Task:
Among the entries, which lines carry the string "bietet"? Copy every one.

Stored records
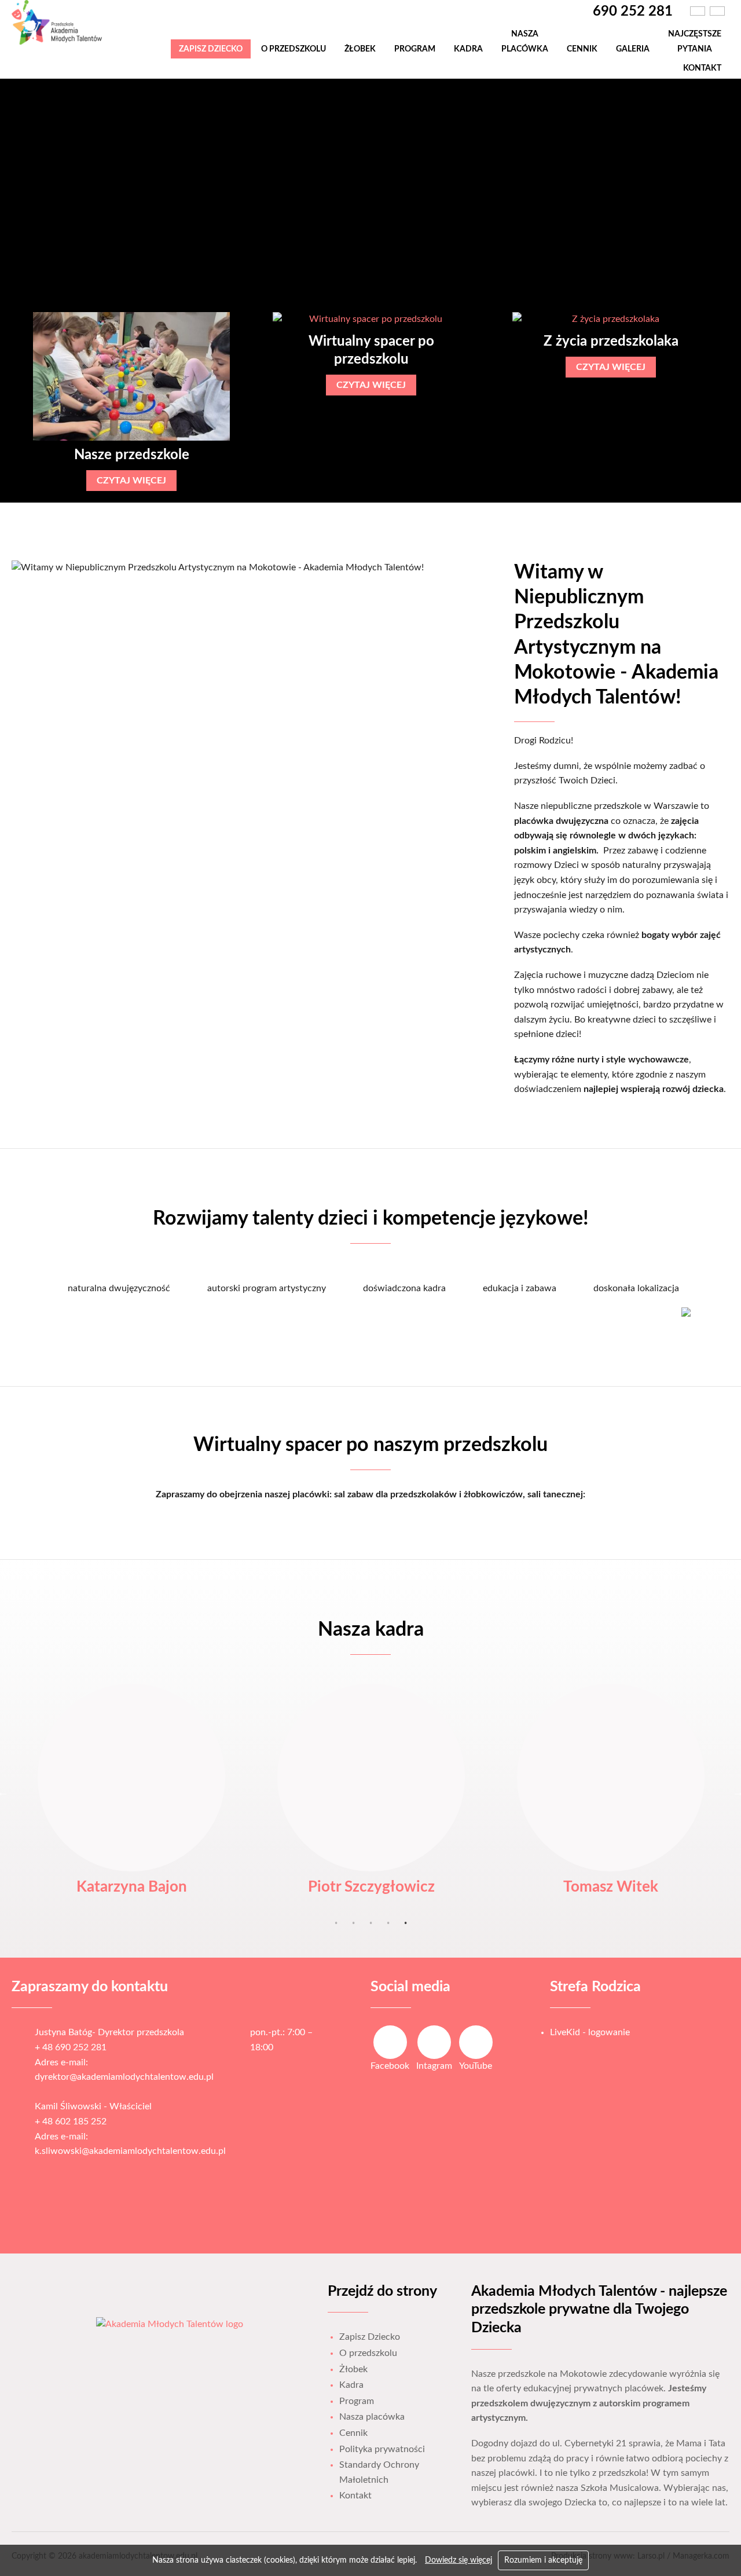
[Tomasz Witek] (611, 1777)
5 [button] (405, 1923)
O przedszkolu (293, 49)
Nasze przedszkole (131, 455)
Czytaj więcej (131, 480)
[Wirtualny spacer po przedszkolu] (371, 319)
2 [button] (353, 1923)
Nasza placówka (372, 2416)
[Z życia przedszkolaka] (610, 319)
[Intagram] (434, 2042)
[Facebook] (390, 2042)
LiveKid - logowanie (590, 2032)
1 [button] (336, 1923)
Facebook (389, 2066)
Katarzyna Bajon (131, 1887)
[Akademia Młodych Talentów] (62, 42)
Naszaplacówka (524, 41)
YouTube (475, 2066)
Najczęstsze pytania (694, 41)
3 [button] (370, 1923)
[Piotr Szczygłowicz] (371, 1777)
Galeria (633, 49)
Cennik (582, 49)
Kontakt (702, 68)
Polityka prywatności (382, 2449)
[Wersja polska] (697, 11)
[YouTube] (476, 2042)
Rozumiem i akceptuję (543, 2560)
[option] (131, 401)
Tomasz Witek (610, 1887)
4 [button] (388, 1923)
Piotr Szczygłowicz (371, 1887)
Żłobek (360, 49)
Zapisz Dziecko (211, 49)
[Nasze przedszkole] (131, 376)
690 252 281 (633, 12)
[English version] (717, 11)
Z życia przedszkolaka (611, 342)
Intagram (434, 2066)
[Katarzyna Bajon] (131, 1777)
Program (414, 49)
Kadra (468, 49)
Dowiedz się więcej (458, 2560)
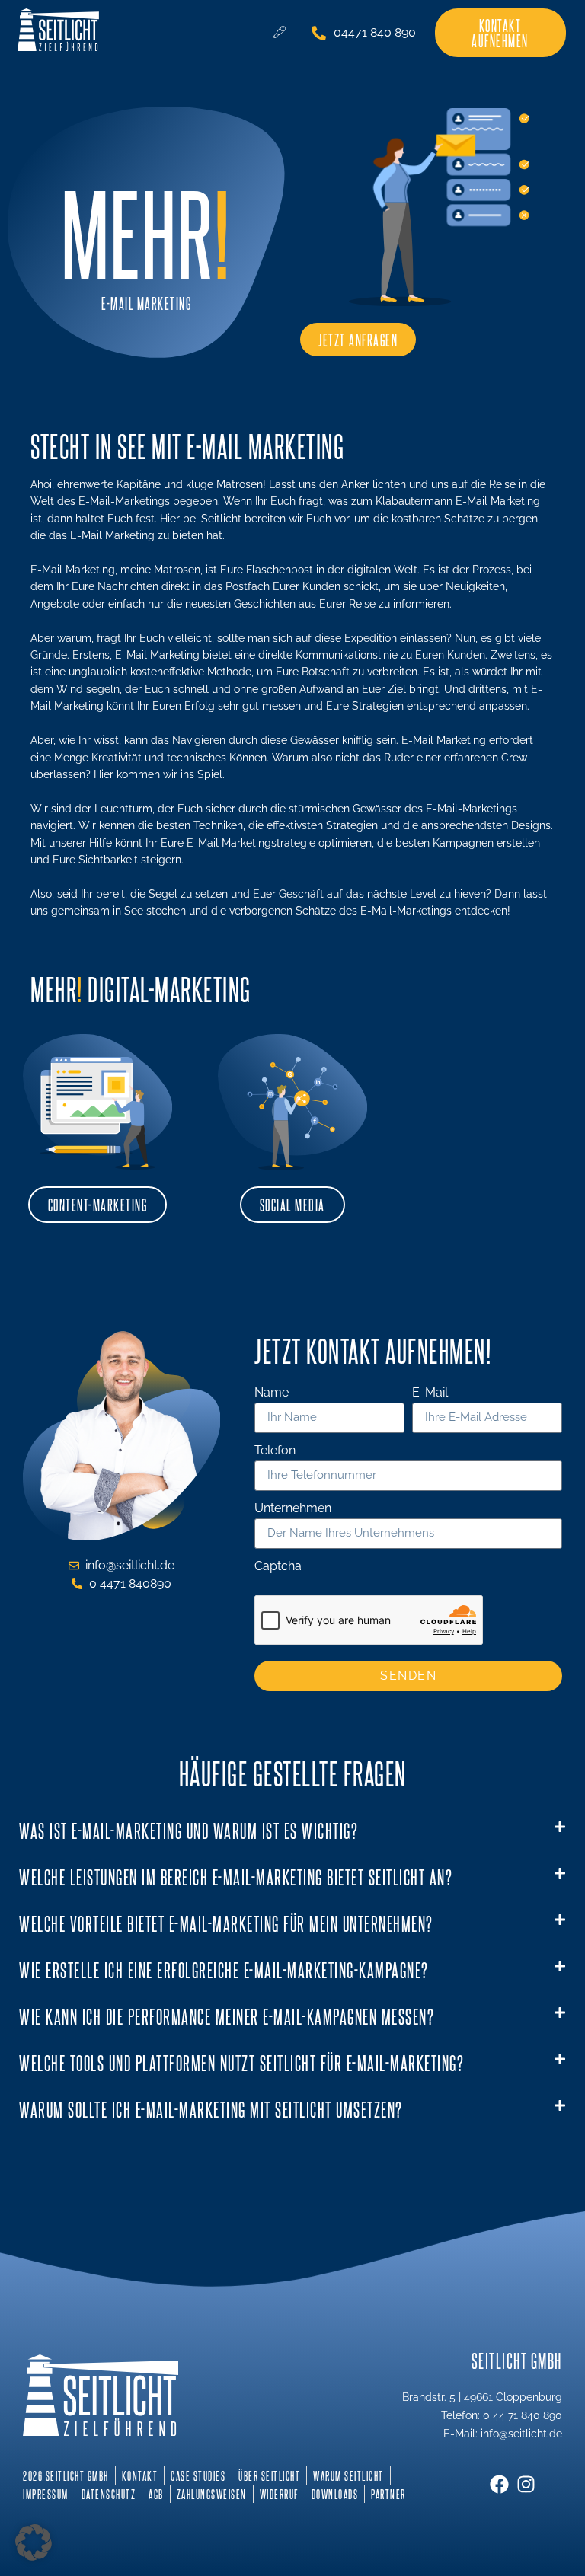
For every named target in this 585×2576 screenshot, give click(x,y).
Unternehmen (292, 1508)
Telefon (275, 1450)
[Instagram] (526, 2484)
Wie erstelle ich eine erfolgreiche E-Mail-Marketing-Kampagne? (224, 1969)
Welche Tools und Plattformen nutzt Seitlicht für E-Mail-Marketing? (241, 2062)
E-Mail (430, 1393)
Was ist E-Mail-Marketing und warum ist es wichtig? (188, 1830)
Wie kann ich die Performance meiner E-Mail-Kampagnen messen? (226, 2016)
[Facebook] (499, 2484)
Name (271, 1393)
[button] (292, 1830)
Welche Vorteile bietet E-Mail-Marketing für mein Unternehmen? (226, 1923)
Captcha (278, 1566)
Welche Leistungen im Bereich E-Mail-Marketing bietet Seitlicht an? (235, 1876)
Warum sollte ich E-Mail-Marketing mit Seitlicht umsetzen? (211, 2109)
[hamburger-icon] (279, 33)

Finished exercise:
Welche Vorteile bietet E-Mail-Marketing für mein Unternehmen? (226, 1923)
Welche Leistungen im Bereich E-Mail-Marketing bietet Seitlicht an? (235, 1876)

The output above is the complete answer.